Enfin, dans les galaxies irrégulières, on ne peut mettre en évidence aucun axe de symétrie. Les Nuages de Magellan ont longtemps servi d'archétype des galaxies irrégulières, mais on s'est aperçu, par l'étude de la répartition de l'hydrogène neutre, que le Grand Nuage était en réalité une galaxie spirale déformée par des effets de marée gravitationnelle avec notre Galaxie. Les galaxies irrégulières sont riches en matière interstellaire et en étoiles jeunes.
Parmi les galaxies de grande taille, le type spiral domine nettement. Par exemple, sur six cents galaxies, Hubble avait identifié 17 p. 100 d'elliptiques, 19 p. 100 du type Sa et SBa, 25 p. 100 de Sb et SBb, 36 p. 100 de Sc et SBc et seulement 3 p. 100 d'irrégulières. Cependant, des études ultérieures de l'amas local et d'autres amas de galaxies proches ont montré que cette statistique était faussée par un effet de sélection. Il existe en particulier une classe d'elliptiques naines intrinsèquement peu lumineuses, donc détectables seulement lorsqu'elles sont proches, et dont le nombre semble supérieur à celui de tous les autres types.
Dénombrement des galaxies
La répartition des galaxies sur la voûte céleste n'est pas uniforme.

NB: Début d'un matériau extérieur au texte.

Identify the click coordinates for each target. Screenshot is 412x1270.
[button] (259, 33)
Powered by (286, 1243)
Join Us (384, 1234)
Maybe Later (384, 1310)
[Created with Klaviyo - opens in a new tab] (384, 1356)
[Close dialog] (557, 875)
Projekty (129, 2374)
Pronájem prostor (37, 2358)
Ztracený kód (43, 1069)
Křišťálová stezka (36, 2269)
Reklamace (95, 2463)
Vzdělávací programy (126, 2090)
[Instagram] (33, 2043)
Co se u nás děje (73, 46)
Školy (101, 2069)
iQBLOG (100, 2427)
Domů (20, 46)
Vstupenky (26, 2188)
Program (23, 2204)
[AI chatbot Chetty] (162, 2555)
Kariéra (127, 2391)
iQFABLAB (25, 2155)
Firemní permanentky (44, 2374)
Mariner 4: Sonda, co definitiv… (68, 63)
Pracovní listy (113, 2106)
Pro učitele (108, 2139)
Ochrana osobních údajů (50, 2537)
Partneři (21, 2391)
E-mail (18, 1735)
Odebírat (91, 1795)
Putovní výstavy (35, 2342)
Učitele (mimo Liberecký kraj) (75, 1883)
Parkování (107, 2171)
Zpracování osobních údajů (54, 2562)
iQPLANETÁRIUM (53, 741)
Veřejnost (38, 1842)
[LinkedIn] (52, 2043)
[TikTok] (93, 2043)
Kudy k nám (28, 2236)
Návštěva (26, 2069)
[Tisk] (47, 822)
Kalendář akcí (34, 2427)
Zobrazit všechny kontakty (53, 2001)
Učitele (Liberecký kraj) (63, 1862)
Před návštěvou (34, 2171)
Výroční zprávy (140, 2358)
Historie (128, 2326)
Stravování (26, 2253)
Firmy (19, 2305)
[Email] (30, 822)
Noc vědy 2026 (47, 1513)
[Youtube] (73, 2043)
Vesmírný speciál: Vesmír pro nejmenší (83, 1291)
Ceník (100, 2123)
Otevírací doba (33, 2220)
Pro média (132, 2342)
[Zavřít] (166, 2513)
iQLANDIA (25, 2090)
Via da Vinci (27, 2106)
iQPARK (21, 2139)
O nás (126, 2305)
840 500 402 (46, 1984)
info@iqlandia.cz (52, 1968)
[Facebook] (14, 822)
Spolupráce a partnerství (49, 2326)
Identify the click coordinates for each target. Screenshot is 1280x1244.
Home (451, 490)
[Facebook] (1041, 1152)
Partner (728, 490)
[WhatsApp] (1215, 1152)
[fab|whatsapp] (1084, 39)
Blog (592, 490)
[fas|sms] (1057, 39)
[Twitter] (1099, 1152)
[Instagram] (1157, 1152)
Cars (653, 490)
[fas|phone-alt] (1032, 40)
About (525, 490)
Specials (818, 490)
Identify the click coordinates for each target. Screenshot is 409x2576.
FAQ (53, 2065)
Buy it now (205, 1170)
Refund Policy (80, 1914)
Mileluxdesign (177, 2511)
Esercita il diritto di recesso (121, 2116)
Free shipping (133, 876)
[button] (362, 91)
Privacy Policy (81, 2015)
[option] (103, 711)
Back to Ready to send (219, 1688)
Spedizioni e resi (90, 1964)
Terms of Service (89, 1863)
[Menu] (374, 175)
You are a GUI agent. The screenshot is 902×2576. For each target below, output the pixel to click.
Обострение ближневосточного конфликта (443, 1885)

Il apparaît une zone d'absence quasi totale, de ± 200 de part et d'autre de la Voie lactée, due à l'absorption de la lumière par le gaz et la poussière qui constituent la matière interstellaire de la Galaxie : la densité apparente des galaxies augmente donc quand on s'éloigne du plan galactique.
Si l'on corrige cet effet local, on peut montrer que les galaxies se répartissent d'une manière quasi uniforme sur le ciel, et qu'il n'y a accumulation dans aucune direction privilégiée, comme cela se produirait si l'Univers était fini et la Galaxie située dans une position excentrique.
Cependant, à plus petite échelle, on observe que les galaxies sont groupées en amas dans lesquels on peut en dénombrer parfois des milliers. La dimension caractéristique d'un amas de galaxies peut atteindre plusieurs millions de parsecs. Les amas de galaxies sont eux-mêmes regroupés en superamas et semblent s'aligner le long de filaments ou de parois qui isolent des « vides » cosmiques. Cette organisation hiérarchique des structures dans l'Univers reflète très vraisemblablement les conditions physiques qui y régnaient au moment où les galaxies se sont formées, voire lors d'une phase antérieure. On constate également que tous les amas n'ont pas la même composition : les amas riches montrent un échantillonnage complet des différents types de galaxies, mais certains autres amas, très denses, ne contiennent que des galaxies lenticulaires. En général, les galaxies les plus brillantes sont au centre des amas alors que les plus faibles, animées de vitesses plus grandes, restent sur le pourtour. On trouve à nouveau, dans ce phénomène de « décantation », les effets des forces de gravitation. Parmi tous les amas, il faut citer le Groupe local, auquel appartient la Galaxie, et qui est un petit amas d'une vingtaine de galaxies groupées sur 1 000 kiloparsecs (). Il comprend, en plus de la Galaxie et de ses deux galaxies satellites, le Grand et le Petit Nuage de Magellan, deux autres grandes galaxies spirales : Andromède (M 31, de type Sb), avec ses deux satellites M 32 et NGC 205, et la galaxie du Triangle (M 33, de type Sc). Les galaxies irrégulières y sont peu nombreuses (NGC 6 822, dans le Sagittaire, et IC 1 613, dans la Baleine) ; ce sont les elliptiques naines qui dominent, galaxies de petites dimensions, peu riches en étoiles (quelques dizaines de millions) et dépourvues de gaz et de poussière interstellaires. L'étude du Groupe local a révélé ce fait important que, à côté des galaxies géantes, il existait un grand nombre de galaxies naines peu lumineuses. Dans un amas de galaxies distant, ces galaxies naines ne sont pas détectées car nos instruments ne sont pas assez sensibles. Cela rend incertaines les estimations de la masse totale des amas.
Distance des galaxies
La détermination de la distance des galaxies est l'un des problèmes fondamentaux de l'astronomie, sur lequel reposent toutes les théories concernant l'origine et l'évolution de l'Univers. Le principe de cette détermination consiste à se repérer, à mesure que l'on s'éloigne, sur les astres intrinsèquement de plus en plus lumineux et dont on a « étalonné » la magnitude absolue par recoupement avec des objets de même type plus proches (indicateurs de distance).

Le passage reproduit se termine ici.